Records to process:
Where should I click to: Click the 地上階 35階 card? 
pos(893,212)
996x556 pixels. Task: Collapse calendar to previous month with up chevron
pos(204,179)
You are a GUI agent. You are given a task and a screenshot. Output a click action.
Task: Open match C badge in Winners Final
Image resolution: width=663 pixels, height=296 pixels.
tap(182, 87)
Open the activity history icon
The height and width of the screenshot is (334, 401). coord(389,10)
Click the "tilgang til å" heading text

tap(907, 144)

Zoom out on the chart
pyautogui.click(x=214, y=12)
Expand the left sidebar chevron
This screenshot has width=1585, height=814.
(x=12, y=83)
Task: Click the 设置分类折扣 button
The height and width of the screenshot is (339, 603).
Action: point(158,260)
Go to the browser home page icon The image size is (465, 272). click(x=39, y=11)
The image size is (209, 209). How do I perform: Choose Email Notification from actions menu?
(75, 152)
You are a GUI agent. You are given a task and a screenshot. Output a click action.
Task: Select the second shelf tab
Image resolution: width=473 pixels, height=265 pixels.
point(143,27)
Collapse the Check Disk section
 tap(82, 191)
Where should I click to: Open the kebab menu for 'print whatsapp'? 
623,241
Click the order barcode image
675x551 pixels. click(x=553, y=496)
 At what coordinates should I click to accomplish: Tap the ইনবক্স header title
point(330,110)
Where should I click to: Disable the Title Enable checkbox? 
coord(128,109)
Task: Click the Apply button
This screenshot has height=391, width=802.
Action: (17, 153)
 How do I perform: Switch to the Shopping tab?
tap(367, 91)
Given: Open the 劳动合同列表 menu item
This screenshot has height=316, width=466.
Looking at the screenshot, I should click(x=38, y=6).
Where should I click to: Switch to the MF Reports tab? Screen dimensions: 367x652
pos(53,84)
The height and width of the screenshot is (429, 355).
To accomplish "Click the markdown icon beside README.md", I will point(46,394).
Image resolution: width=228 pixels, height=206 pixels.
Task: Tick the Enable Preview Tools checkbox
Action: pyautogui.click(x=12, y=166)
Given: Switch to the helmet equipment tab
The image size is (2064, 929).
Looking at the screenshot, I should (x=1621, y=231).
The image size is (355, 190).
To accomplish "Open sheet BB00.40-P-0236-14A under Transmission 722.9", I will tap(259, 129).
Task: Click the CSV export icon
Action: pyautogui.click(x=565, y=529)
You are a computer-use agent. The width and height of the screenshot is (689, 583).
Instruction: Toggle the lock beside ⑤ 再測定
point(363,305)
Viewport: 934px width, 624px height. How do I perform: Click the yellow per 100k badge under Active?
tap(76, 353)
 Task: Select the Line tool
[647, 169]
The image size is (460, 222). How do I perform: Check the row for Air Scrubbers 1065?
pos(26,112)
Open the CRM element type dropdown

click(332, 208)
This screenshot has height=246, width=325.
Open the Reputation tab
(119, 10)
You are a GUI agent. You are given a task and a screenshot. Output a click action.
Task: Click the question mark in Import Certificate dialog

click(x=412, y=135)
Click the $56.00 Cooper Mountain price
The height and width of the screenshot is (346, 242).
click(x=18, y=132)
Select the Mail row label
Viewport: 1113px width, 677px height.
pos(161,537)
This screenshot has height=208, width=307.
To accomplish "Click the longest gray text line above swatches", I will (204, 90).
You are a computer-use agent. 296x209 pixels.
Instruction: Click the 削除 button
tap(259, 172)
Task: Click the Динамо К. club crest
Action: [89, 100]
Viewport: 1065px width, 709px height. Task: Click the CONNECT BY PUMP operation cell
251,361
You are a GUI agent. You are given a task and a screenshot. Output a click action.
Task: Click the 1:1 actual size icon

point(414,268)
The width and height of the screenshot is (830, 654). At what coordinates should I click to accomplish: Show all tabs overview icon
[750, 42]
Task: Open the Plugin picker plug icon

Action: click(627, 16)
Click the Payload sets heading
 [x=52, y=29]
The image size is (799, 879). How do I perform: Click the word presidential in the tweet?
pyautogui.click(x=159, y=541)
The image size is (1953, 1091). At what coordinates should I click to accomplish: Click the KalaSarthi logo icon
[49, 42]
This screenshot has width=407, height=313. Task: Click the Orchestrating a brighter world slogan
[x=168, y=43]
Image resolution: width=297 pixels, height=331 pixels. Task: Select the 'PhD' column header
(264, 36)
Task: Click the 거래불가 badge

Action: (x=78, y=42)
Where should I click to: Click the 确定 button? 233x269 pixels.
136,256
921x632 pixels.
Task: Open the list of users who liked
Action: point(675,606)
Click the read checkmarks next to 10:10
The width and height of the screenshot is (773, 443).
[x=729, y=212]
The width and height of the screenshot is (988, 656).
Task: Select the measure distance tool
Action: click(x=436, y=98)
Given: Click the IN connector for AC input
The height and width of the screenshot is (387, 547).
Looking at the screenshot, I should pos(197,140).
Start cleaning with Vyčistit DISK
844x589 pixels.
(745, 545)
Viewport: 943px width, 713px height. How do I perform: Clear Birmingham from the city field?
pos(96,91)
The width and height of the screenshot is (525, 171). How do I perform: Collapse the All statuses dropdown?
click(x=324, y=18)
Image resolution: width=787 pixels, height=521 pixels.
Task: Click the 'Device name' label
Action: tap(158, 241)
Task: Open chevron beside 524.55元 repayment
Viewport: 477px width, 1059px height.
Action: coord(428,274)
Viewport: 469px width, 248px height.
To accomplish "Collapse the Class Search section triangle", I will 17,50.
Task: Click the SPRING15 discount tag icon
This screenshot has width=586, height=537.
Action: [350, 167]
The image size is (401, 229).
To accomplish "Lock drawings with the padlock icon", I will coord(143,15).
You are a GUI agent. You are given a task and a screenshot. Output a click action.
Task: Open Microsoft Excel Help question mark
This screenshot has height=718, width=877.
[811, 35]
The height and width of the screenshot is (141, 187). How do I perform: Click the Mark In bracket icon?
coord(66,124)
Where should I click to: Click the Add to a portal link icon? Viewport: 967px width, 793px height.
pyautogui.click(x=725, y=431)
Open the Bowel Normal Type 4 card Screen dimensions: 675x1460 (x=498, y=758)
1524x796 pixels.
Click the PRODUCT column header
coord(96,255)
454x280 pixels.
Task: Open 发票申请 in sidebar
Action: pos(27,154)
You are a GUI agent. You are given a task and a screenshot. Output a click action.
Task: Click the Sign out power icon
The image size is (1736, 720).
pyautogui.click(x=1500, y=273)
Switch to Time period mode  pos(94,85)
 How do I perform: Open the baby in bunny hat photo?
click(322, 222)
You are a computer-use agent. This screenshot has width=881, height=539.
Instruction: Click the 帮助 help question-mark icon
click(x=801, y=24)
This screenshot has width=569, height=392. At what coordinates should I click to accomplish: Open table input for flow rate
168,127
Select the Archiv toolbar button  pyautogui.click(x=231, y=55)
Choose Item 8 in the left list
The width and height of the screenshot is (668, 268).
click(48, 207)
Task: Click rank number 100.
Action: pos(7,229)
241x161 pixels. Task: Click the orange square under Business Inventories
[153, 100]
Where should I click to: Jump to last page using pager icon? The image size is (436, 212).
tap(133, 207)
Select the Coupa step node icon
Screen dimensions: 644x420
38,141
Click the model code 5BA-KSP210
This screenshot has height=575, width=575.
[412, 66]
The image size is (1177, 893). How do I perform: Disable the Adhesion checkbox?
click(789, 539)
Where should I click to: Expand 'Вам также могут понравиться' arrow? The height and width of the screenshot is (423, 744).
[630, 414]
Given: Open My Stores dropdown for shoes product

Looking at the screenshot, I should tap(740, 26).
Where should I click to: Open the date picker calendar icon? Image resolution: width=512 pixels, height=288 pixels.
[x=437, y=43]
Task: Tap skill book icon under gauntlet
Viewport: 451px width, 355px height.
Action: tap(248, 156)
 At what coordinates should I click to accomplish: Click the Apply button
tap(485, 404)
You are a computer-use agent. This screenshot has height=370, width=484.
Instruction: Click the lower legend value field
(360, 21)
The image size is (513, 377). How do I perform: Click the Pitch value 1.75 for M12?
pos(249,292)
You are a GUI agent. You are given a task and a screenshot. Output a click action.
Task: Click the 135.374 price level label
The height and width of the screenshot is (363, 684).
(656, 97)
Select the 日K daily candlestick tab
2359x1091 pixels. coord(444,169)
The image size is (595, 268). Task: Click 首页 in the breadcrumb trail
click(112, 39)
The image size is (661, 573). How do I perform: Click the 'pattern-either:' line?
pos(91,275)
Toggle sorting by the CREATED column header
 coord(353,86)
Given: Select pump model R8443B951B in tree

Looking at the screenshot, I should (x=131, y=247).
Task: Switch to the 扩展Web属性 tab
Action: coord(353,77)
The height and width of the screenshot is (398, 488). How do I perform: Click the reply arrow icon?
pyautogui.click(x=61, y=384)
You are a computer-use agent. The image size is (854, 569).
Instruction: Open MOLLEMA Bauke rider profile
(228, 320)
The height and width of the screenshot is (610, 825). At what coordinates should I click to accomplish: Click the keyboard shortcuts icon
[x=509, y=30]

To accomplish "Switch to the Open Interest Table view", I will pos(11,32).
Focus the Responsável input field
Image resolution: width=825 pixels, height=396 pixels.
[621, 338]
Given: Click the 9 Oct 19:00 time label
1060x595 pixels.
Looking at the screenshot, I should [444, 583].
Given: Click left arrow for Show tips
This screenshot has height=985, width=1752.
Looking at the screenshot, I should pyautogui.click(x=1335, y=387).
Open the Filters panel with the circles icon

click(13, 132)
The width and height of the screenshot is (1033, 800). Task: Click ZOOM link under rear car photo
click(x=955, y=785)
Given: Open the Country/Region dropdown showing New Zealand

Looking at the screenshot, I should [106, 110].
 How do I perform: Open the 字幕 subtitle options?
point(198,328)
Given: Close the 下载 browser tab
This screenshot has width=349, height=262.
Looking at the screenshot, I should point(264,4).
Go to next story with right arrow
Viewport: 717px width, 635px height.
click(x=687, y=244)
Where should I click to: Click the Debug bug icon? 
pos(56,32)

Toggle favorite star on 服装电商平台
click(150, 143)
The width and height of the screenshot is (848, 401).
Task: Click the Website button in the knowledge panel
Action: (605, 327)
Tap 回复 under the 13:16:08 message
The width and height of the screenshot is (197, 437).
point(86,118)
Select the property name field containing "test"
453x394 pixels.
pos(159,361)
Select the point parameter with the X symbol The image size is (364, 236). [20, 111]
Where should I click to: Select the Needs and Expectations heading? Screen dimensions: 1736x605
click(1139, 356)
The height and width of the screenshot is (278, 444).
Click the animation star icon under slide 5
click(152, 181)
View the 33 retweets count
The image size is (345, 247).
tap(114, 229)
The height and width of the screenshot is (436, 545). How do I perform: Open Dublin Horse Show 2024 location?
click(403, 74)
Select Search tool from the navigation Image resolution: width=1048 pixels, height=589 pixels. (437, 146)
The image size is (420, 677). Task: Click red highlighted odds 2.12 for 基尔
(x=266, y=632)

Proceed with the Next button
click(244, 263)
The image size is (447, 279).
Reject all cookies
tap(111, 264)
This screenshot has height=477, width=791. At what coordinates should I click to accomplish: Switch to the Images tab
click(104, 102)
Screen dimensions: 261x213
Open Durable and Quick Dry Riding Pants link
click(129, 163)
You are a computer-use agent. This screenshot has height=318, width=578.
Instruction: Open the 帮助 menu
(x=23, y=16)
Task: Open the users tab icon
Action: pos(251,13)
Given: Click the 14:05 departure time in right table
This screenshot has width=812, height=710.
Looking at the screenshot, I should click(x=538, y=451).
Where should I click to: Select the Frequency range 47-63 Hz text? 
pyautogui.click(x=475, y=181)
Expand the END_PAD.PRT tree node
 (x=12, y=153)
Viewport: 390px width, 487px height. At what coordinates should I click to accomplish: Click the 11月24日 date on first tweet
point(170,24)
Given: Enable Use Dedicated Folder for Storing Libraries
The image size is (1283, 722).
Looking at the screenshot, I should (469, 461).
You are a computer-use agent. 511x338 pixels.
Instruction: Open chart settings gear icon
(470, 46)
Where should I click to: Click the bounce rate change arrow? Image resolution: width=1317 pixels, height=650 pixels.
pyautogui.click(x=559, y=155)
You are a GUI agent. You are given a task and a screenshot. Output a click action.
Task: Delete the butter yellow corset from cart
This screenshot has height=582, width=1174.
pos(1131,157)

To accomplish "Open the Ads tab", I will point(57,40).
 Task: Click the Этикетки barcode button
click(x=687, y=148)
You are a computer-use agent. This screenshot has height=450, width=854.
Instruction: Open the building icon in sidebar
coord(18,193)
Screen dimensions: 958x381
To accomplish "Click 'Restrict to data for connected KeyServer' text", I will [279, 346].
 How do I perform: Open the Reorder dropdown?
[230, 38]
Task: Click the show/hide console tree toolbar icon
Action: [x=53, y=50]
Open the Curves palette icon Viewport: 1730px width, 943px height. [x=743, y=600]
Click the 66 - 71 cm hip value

Try it: Restate the data word for word. Begin at its first line, end at the line that contains "Task: Click the Apply button", and include both.

Problem solution:
Where should I click to: Click the 地上階 35階 card? 
pos(893,212)
996x556 pixels. Task: Collapse calendar to previous month with up chevron
pos(204,179)
You are a GUI agent. You are given a task and a screenshot. Output a click action.
Task: Open match C badge in Winners Final
Image resolution: width=663 pixels, height=296 pixels.
tap(182, 87)
Open the activity history icon
The height and width of the screenshot is (334, 401). coord(389,10)
Click the "tilgang til å" heading text

tap(907, 144)

Zoom out on the chart
pyautogui.click(x=214, y=12)
Expand the left sidebar chevron
This screenshot has width=1585, height=814.
(x=12, y=83)
Task: Click the 设置分类折扣 button
The height and width of the screenshot is (339, 603).
Action: point(158,260)
Go to the browser home page icon The image size is (465, 272). click(x=39, y=11)
The image size is (209, 209). How do I perform: Choose Email Notification from actions menu?
(75, 152)
You are a GUI agent. You are given a task and a screenshot. Output a click action.
Task: Select the second shelf tab
Image resolution: width=473 pixels, height=265 pixels.
point(143,27)
Collapse the Check Disk section
 tap(82, 191)
Where should I click to: Open the kebab menu for 'print whatsapp'? 
623,241
Click the order barcode image
675x551 pixels. click(x=553, y=496)
 At what coordinates should I click to accomplish: Tap the ইনবক্স header title
point(330,110)
Where should I click to: Disable the Title Enable checkbox? 
coord(128,109)
Task: Click the Apply button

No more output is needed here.